Saturday, March 23, 2013

Distortions

Above my loveseat
When Greg got sick, over seven years ago, the world went cubist.  The buildings all slanted, people's heads dropped below their shoulders and twisted, trees looked like they had been watered with vodka and were swaying under the influence. Everything was slow motion and asymmetrical. The universe was out of whack.

I remember doing simple, ordinary things like grocery shopping. I wondered why all those people in the frozen foods didn't look depressed. Didn't they know what lay ahead? Where was their anguish? What was wrong with them? They should all be in therapy before they cracked, maybe find a way to get those misshapen faces back between the ears.

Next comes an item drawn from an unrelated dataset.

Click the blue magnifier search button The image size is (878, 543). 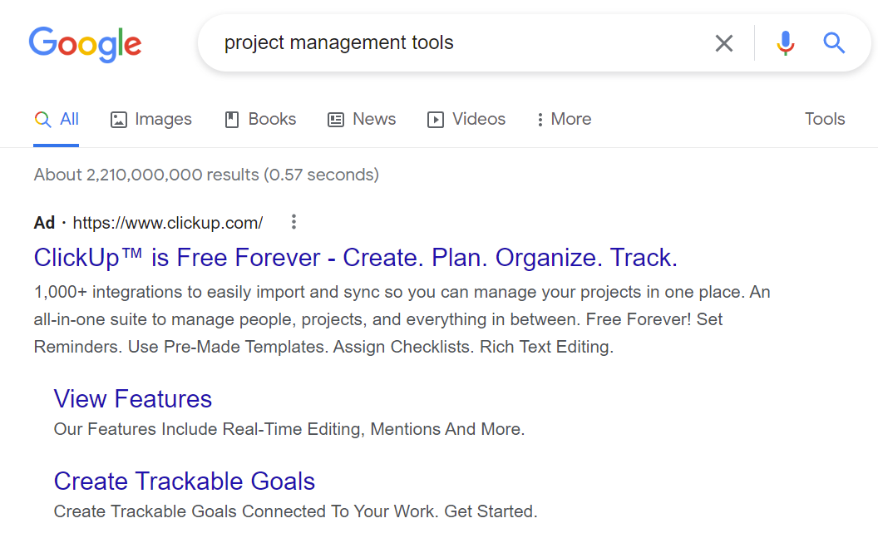tap(834, 43)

A few weeks ago I bought some vintage museum posters to hang on my walls. They're by Matisse and Braque and LaFarge. Impressionistic. They are soothing to me. A little surreal but not disturbingly so. Realistically so. The world isn't always "real". Things don't always appear as our reason tells us they should. You've probably noticed that rationality likes to jump the track.

Our pastor has been teaching a series on the book of Job. It may be the oldest manuscript in the Bible. The world hasn't really changed much since then. Read it and see if you don't identify, if not with Job, then with one of his three friends and confidants.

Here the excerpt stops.